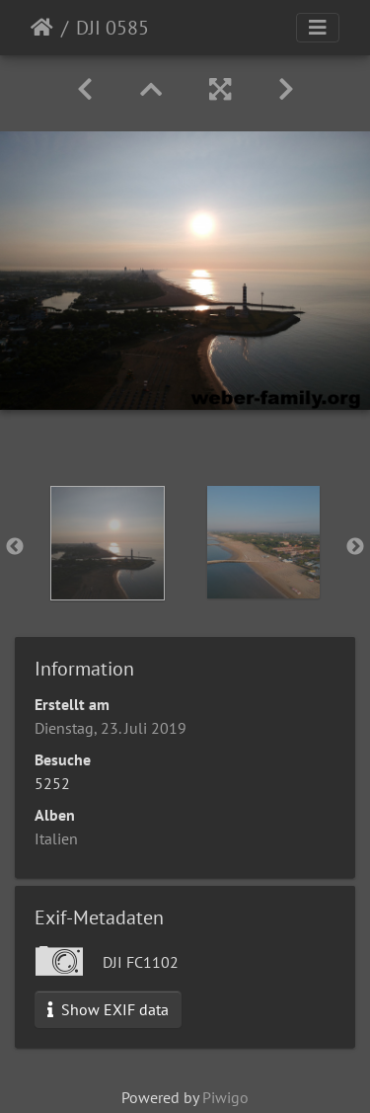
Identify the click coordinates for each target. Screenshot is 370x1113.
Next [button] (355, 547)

+ + + +

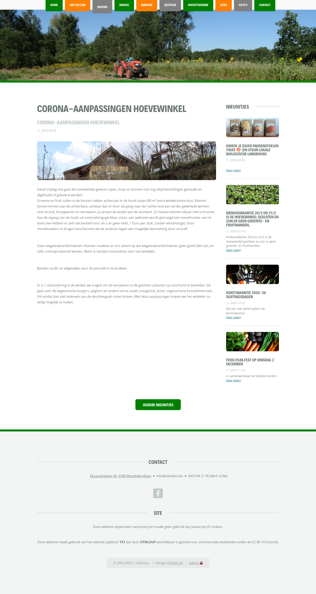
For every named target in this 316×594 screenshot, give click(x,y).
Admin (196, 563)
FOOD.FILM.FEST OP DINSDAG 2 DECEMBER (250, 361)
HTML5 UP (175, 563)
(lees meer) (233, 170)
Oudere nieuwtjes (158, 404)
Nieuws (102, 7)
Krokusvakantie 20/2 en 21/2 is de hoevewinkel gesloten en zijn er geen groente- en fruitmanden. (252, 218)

+ + + +

• _WHAT TO PRODUCE_
Please gather every line of the records that contains the string "target" and copy each one out in full. Case counts, so match only lines whose capitalization agrees.

• _WRITTEN ANSWER_
Identify the click coordinates for each target. Screenshot is 370x1113.
For every named target in this 316×594 screenshot, give click(x,y).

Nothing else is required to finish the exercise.